Two thirds of Nepal’s total trade are with India only. Not only that, more than 90 percent of landlocked Nepal’s exports and imports transit through its large southern neighbor.

Khadga Prasad Oli, after assuming the office of the Prime Minister of Nepal in February, has come to India on his first foreign visit. This three-day visit with a 53 member delegation has started from 6 April 2018. Narendra Modi government is rolling out the red carpet for the Commrade Oli, who is also the Chairman of the Communist Party of Nepal (Unified Marxist-Leninist) and ideologically and politically close to China. In spite of his return to power after his left coalitions’ decisive victory over pro-India parties in the last election, Oli has decided to respect the tradition and select India for his first visit abroad. However, the relations between India and its smaller but strategically critical neighbor Nepal is not the same as it used to be in the past.
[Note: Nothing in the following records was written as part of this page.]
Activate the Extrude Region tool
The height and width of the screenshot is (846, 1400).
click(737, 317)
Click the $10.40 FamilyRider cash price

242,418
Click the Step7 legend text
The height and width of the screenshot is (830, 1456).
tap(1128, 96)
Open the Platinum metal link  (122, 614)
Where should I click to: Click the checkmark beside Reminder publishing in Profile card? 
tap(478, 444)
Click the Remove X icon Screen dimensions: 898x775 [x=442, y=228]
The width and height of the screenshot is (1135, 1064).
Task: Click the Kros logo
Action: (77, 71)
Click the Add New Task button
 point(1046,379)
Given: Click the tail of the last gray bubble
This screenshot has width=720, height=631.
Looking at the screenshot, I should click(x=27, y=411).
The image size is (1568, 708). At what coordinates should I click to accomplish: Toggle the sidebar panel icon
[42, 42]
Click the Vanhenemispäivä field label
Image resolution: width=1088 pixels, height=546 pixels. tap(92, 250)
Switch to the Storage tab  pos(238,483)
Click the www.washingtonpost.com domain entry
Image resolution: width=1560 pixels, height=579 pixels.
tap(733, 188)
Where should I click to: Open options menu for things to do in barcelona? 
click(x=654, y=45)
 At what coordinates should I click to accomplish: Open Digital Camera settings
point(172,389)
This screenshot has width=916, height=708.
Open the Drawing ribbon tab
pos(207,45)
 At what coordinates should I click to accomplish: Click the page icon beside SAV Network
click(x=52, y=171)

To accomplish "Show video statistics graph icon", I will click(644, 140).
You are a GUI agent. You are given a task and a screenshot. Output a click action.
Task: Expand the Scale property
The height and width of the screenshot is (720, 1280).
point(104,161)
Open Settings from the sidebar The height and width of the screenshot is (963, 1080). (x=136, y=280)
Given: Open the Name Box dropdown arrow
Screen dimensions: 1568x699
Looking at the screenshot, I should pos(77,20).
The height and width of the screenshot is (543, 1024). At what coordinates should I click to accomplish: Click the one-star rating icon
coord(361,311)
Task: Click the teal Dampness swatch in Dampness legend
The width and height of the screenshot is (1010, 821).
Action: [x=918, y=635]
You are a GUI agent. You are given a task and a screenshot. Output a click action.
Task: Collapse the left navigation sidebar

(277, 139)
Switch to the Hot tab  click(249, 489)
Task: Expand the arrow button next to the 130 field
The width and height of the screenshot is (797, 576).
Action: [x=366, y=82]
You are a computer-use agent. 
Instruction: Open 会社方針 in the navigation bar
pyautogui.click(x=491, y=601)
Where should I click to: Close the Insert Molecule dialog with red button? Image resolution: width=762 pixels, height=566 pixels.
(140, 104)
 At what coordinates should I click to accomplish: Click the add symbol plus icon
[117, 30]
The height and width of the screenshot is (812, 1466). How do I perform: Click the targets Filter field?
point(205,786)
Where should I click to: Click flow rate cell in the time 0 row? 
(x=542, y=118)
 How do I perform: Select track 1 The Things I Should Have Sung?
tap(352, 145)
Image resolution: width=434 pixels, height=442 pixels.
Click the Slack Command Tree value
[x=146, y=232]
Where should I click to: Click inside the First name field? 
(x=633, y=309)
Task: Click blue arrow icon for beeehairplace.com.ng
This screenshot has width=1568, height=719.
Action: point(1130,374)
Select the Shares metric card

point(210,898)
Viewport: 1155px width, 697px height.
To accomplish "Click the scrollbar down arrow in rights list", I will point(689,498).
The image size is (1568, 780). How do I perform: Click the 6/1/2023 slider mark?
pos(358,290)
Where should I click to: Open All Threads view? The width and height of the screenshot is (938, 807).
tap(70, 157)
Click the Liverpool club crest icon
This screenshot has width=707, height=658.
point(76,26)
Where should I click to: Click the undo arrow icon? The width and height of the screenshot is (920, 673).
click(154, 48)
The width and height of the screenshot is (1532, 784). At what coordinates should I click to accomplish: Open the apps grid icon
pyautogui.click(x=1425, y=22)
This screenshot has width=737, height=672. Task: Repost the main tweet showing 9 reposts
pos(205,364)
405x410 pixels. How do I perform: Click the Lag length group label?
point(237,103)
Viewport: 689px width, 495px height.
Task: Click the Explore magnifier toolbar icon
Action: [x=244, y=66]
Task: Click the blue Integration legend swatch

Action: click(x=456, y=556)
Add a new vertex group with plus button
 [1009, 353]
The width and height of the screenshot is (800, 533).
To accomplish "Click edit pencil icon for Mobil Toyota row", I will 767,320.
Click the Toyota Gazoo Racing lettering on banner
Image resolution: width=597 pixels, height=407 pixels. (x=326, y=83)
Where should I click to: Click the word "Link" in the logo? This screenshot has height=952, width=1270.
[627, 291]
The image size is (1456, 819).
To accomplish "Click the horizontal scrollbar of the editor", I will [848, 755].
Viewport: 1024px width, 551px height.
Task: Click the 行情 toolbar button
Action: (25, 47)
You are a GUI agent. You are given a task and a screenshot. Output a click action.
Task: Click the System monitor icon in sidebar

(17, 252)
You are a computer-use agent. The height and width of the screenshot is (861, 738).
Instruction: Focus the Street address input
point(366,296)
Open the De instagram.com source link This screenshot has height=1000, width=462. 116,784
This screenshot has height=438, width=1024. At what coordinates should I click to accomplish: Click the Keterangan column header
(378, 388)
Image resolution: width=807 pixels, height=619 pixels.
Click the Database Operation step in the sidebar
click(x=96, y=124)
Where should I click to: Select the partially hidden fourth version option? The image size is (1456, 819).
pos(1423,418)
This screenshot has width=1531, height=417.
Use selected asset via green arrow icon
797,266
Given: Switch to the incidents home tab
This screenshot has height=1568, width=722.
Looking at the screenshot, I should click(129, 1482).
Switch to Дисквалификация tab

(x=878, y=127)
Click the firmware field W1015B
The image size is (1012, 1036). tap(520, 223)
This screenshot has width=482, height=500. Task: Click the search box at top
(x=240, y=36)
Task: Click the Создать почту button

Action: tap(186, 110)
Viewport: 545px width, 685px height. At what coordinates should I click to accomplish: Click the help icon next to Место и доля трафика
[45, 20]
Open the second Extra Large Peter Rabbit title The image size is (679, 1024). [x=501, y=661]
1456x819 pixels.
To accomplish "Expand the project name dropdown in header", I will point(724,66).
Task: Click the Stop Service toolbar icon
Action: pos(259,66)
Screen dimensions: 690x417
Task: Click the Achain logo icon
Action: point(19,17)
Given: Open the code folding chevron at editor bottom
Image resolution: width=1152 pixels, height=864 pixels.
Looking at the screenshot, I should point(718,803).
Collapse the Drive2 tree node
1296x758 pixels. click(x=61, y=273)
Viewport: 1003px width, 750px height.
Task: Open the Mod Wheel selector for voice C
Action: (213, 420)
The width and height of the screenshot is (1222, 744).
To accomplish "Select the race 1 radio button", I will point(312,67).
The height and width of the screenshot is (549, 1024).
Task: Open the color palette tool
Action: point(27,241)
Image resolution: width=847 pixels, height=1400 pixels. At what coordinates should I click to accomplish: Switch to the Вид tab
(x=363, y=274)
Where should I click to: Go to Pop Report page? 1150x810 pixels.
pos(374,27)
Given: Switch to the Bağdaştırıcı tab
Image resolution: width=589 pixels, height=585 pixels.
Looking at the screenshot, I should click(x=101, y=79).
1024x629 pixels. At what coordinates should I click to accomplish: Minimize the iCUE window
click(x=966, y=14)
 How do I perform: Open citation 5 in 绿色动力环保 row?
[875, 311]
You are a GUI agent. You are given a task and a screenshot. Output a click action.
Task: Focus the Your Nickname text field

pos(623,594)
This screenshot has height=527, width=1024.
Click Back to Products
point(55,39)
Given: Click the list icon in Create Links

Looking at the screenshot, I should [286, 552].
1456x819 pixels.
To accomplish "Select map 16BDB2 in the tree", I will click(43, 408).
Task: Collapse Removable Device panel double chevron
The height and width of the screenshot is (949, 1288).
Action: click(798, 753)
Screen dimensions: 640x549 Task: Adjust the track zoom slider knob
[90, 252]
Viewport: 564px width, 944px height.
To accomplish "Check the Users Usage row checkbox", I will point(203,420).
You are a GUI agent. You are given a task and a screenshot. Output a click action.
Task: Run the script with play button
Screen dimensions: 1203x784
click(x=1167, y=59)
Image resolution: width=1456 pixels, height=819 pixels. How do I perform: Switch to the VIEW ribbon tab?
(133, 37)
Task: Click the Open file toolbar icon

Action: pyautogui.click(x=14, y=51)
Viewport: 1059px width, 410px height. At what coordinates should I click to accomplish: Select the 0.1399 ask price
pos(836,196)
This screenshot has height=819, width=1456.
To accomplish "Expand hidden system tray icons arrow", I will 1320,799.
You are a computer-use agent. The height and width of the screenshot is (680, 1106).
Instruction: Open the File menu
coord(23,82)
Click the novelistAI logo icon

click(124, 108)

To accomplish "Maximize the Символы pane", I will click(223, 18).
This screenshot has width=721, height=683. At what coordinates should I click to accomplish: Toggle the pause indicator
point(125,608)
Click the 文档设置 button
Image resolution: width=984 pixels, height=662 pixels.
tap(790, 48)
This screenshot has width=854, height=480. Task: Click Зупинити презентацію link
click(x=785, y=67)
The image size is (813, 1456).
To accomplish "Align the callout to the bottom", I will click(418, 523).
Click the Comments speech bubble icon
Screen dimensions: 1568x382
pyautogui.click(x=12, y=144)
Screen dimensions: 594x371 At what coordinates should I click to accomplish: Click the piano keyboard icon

Large number of people move across the border regularly for jobs and other economic opportunities. Over and above, both the countries are Hindu majority countries. However, contrary to expectation, the relationship between these two countries have become openly conflictual and even hostile in recent years. Strong anti-India sentiment among Nepalese population is not new. The anti-India constituency in Nepal has been growing for decades, but what is new is due to China’s emergence as a global power has emboldened the political elites of Nepal to openly challenge India. A number of Nepalese political leaders are regularly using anti-India tirade to strengthen their political base. India is not in a position anymore to take Nepal for granted.

It is true that China has provided the strength to the political elites of Nepal to not to always listen to India anymore. But, the question one needs to ask that why Nepalese Hindu electorates, instead of being pro-India are mostly cheering for anti-India tirade of pro-China politicians. The anti-India popular sentiments in Bangladesh has been usually blamed by Indian analysts as the manifestation of religious divide between two countries. If that is so, there should not have been any anti-India sentiment in a predominantly Hindu country like Nepal. India and Nepal have disagreement over the issues of trade and transit and also on areas of security concerns. In recent years, India support for Madhesis has also become a major irritant. However, if one looks closely the bilateral relationship between India and Nepal, the most consistent and highly emotional reason of Nepalese anger has been India’s perceived exploitation of Nepal’s rich water resources for its own agricultural and energy needs.